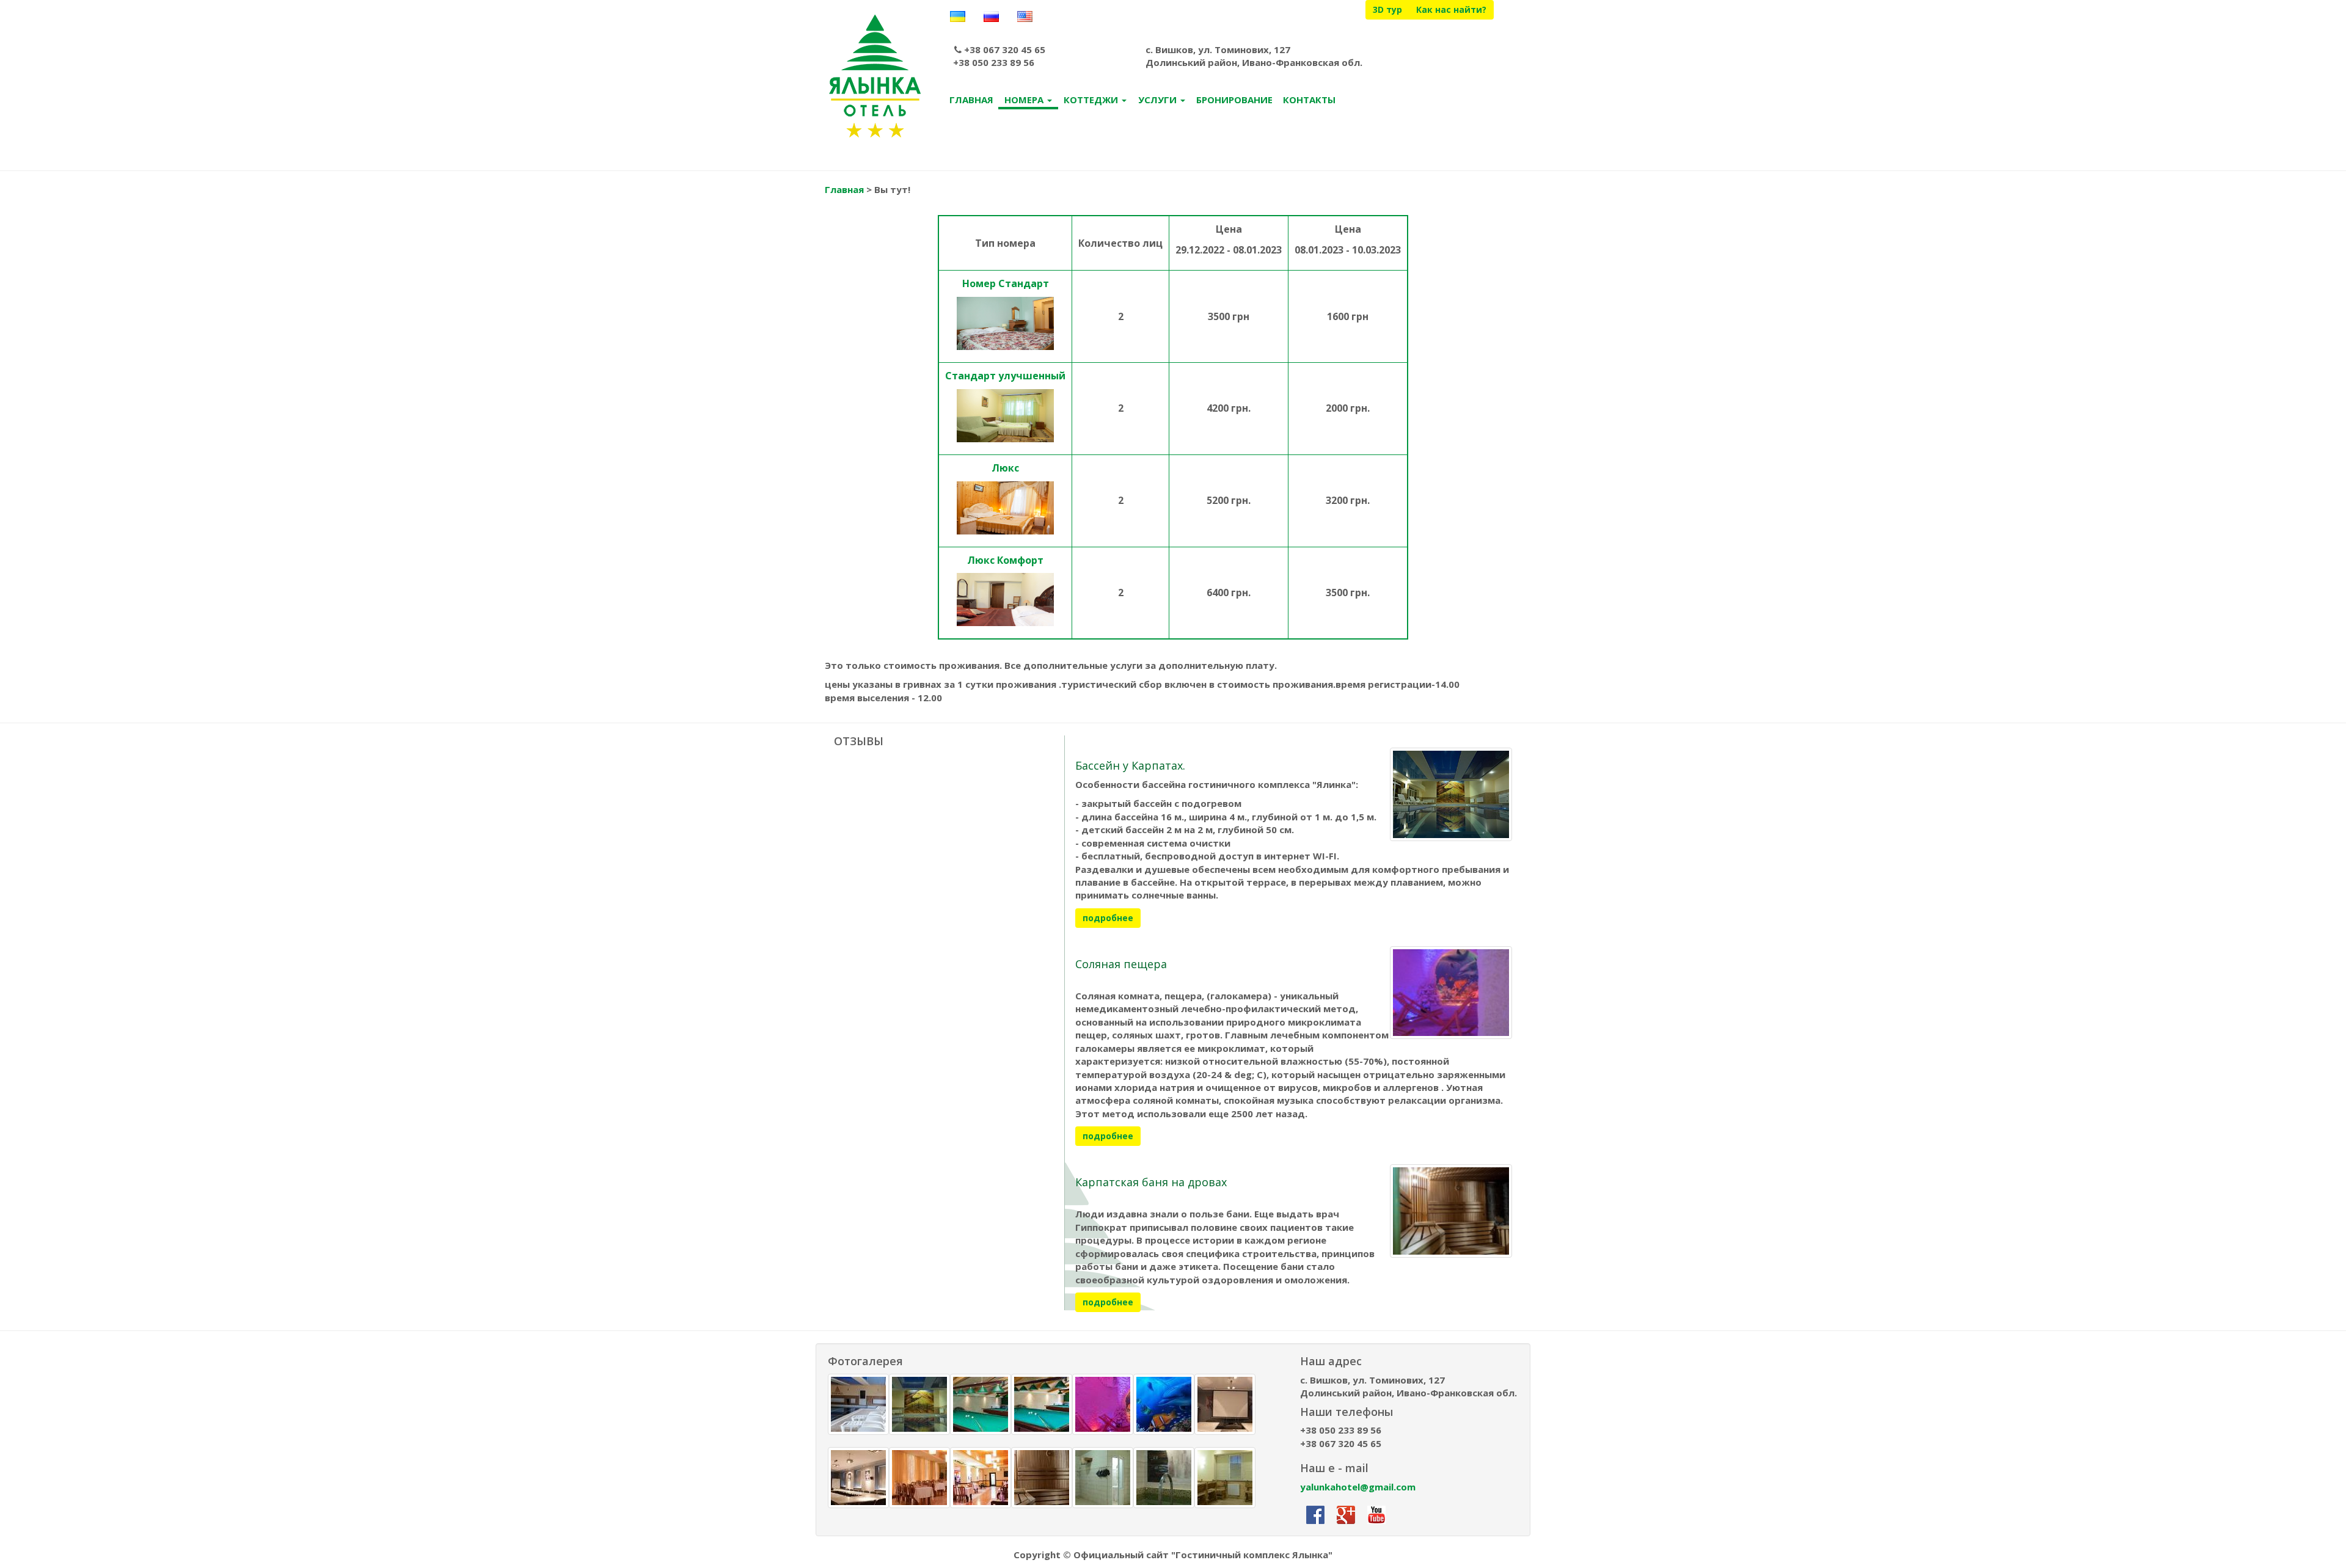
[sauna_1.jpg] (1041, 1477)
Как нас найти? (1451, 9)
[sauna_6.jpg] (1224, 1477)
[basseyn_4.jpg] (919, 1404)
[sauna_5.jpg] (1163, 1477)
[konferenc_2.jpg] (858, 1477)
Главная (844, 189)
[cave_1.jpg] (1102, 1404)
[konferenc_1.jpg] (1224, 1404)
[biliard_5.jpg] (1041, 1404)
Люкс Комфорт (1005, 560)
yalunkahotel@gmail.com (1358, 1487)
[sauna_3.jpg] (1102, 1477)
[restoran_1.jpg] (919, 1477)
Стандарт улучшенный (1005, 375)
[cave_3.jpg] (1163, 1404)
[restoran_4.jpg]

* Task requirements
Your reply should be nothing but the lines from the one containing "[sauna_3.jpg] (1102, 1477)" through the last line above, copied exactly; please include both ends.

* Output below
[sauna_3.jpg] (1102, 1477)
[restoran_1.jpg] (919, 1477)
Стандарт улучшенный (1005, 375)
[cave_3.jpg] (1163, 1404)
[restoran_4.jpg]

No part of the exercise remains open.